Quote the entries word for word, starting with the line that contains "Task: Click the Cortex-A520AE row label" and going on through the last line of the entries. Leave the pictures out of your answer.
BEGIN Record set
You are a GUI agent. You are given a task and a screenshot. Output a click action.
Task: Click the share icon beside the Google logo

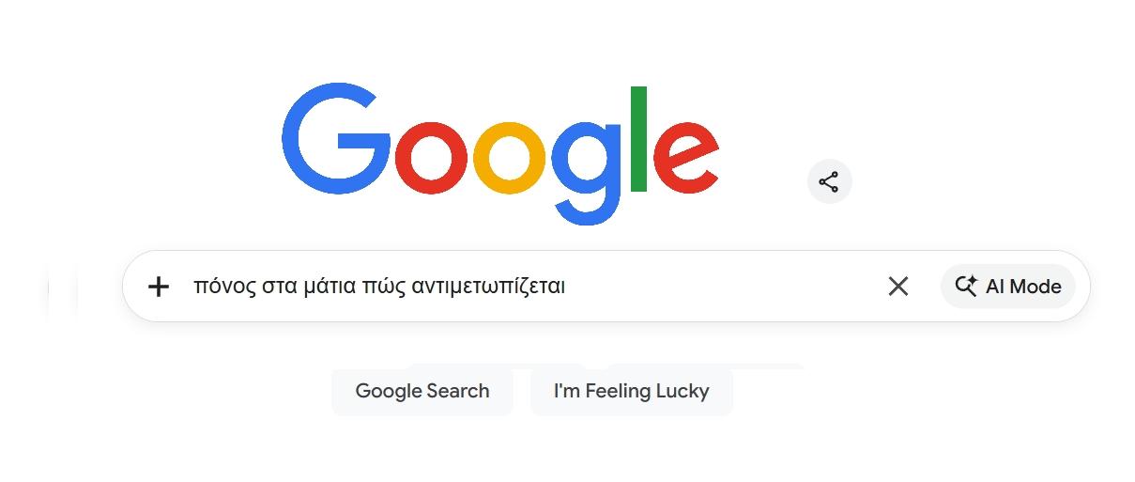[x=829, y=181]
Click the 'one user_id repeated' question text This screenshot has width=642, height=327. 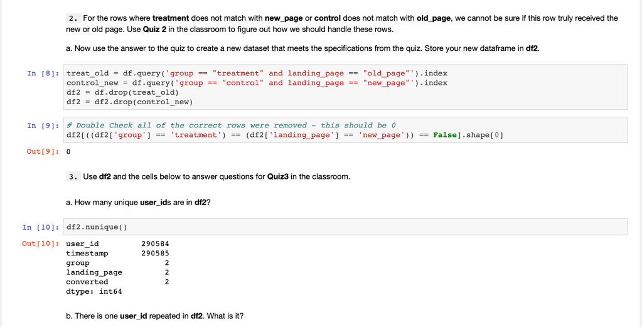(x=154, y=316)
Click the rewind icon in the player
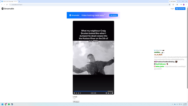 [76, 93]
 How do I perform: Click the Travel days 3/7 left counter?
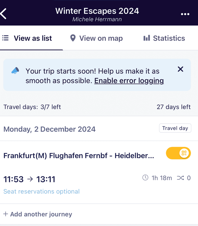tap(32, 107)
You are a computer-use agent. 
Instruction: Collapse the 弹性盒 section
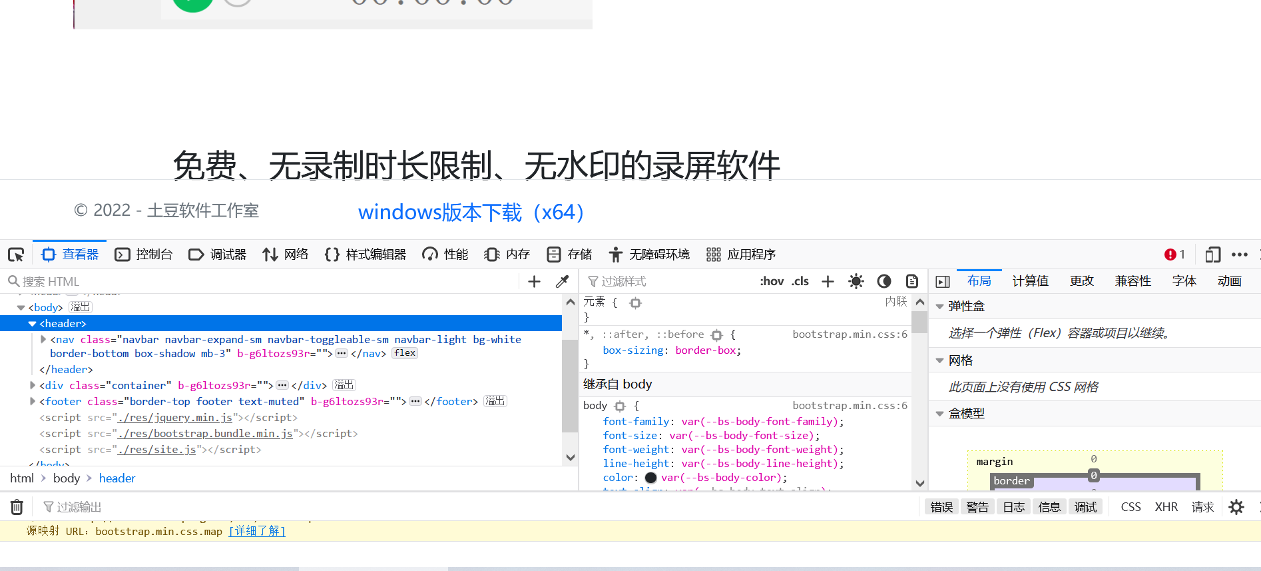pyautogui.click(x=939, y=306)
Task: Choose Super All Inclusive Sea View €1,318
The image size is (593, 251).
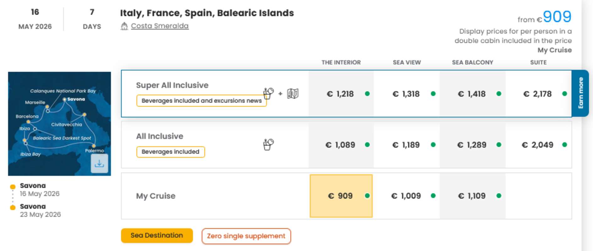Action: tap(406, 94)
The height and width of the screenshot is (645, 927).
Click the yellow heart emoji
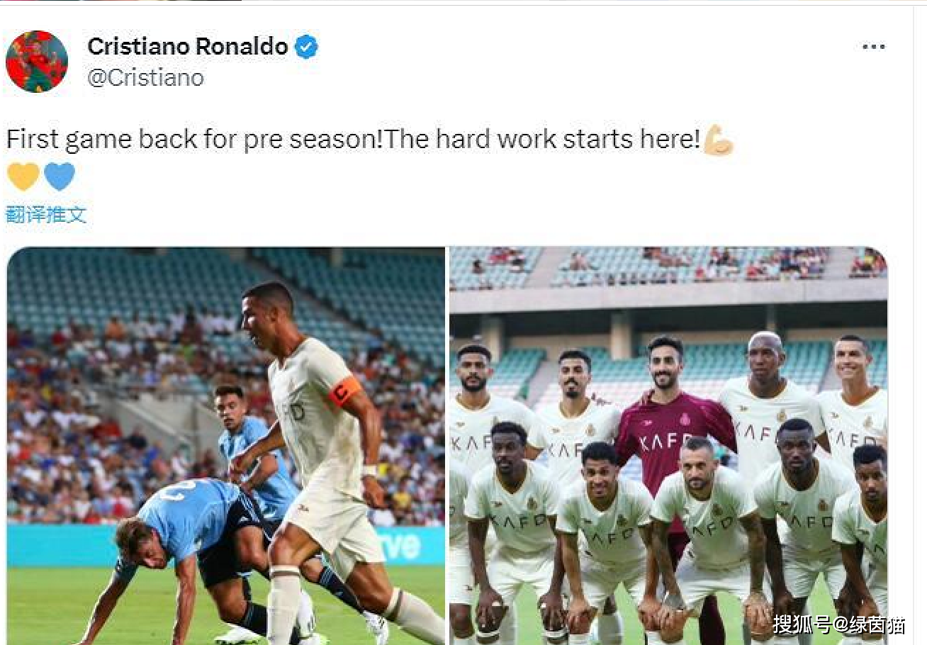[x=23, y=176]
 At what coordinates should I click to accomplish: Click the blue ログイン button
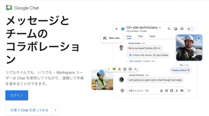click(x=17, y=95)
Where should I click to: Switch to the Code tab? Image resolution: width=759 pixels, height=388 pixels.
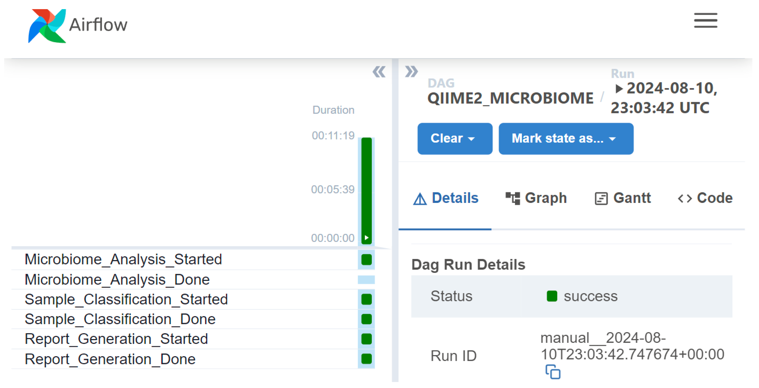coord(705,198)
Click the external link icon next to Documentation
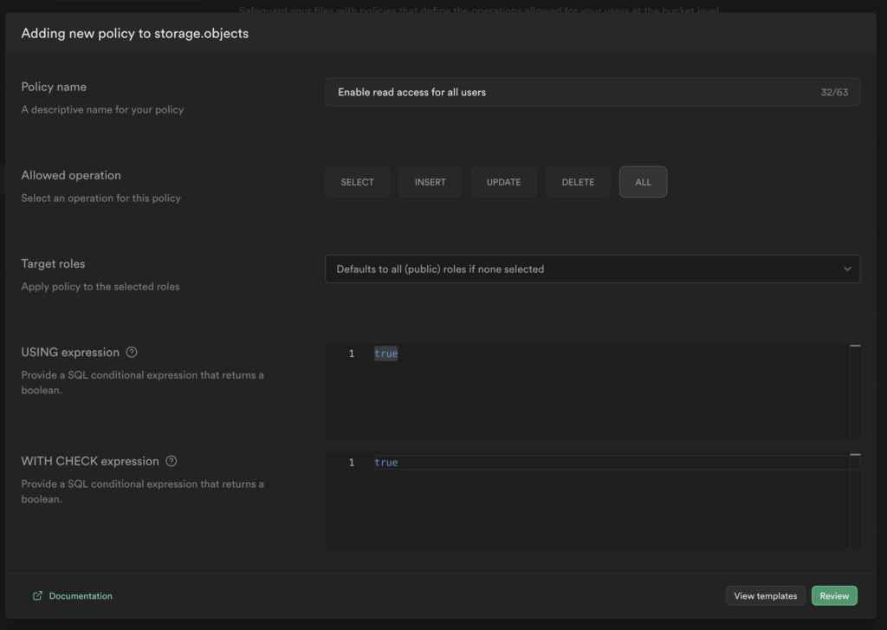The height and width of the screenshot is (630, 887). [x=37, y=596]
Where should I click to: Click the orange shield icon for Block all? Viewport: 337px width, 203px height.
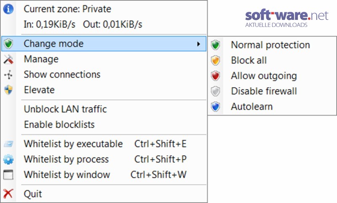point(215,60)
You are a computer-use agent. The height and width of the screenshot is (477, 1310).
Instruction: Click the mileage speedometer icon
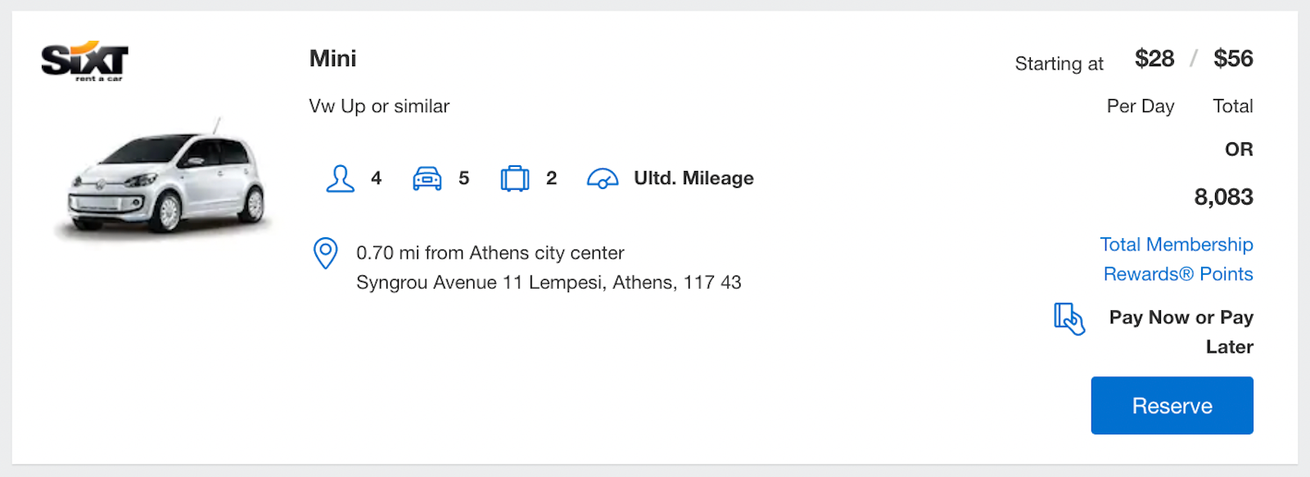[602, 178]
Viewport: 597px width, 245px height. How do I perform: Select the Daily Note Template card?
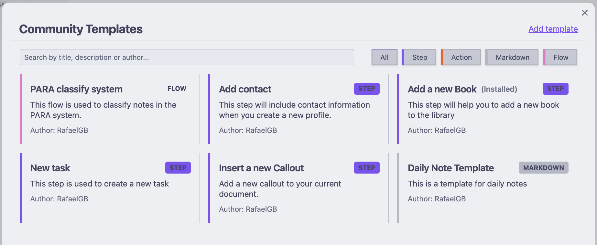coord(487,188)
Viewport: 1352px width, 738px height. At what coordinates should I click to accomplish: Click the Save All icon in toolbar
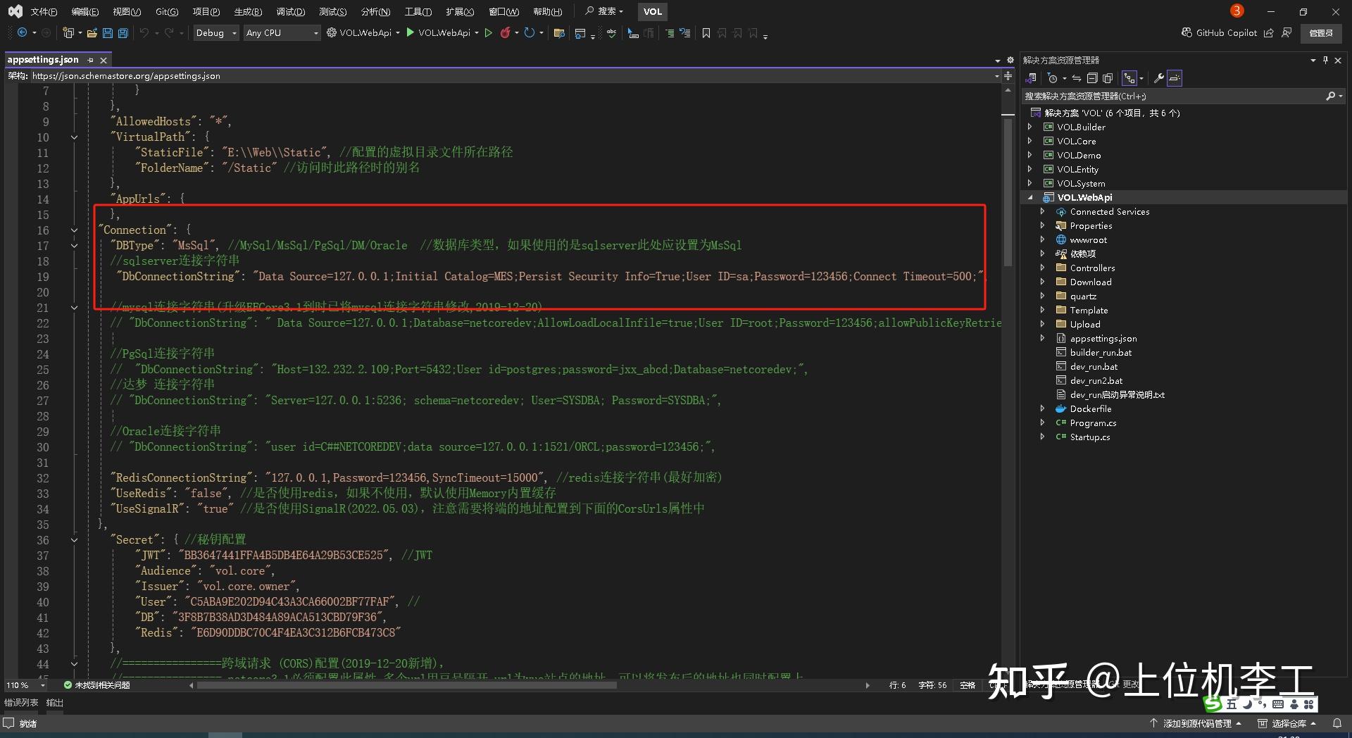123,32
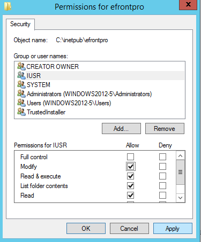This screenshot has height=242, width=201.
Task: Select the IUSR user icon
Action: tap(21, 75)
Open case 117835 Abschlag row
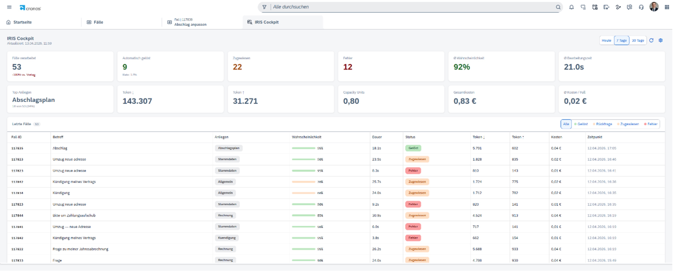 (x=336, y=148)
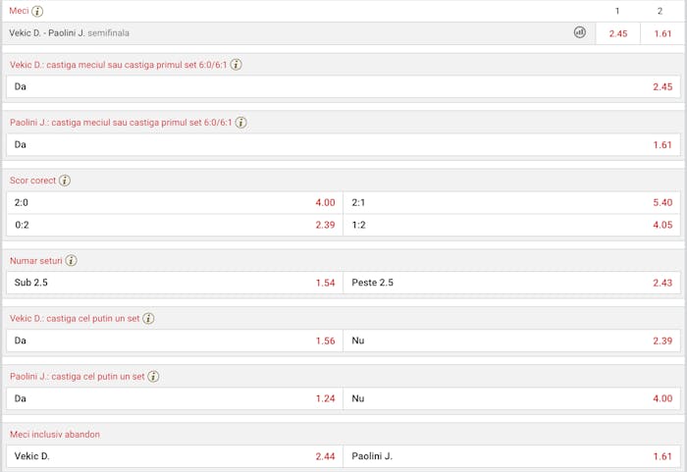
Task: Show Scor corect info icon
Action: (65, 181)
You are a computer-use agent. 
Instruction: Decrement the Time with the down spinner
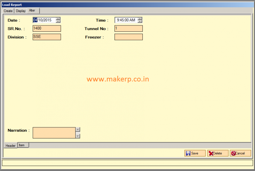140,21
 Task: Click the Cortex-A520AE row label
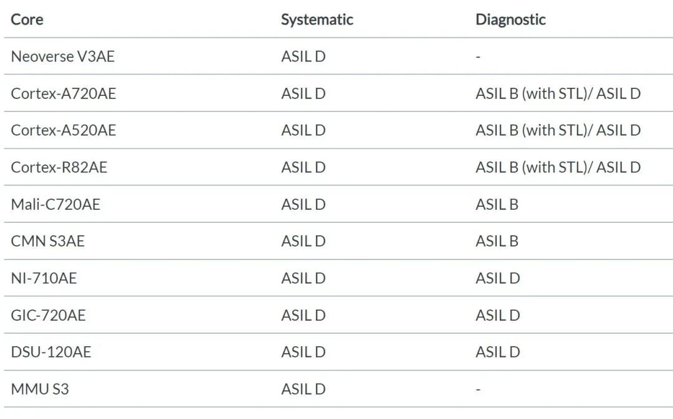coord(64,130)
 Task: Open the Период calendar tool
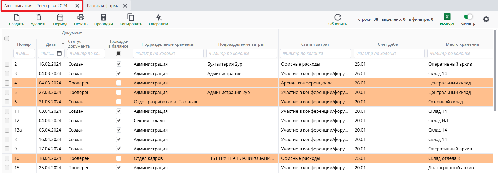coord(60,17)
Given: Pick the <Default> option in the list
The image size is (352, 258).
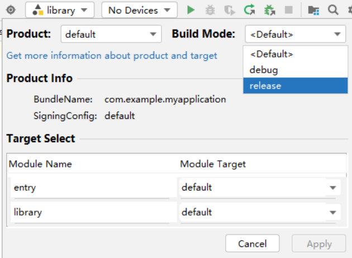Looking at the screenshot, I should tap(295, 54).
END Record set
- Answer to the problem -
 Task: Click the Cortex-A520AE row label
coord(64,130)
 Task: Open the Период calendar tool
coord(60,17)
Given: Pick the <Default> option in the list
The image size is (352, 258).
Looking at the screenshot, I should tap(295, 54).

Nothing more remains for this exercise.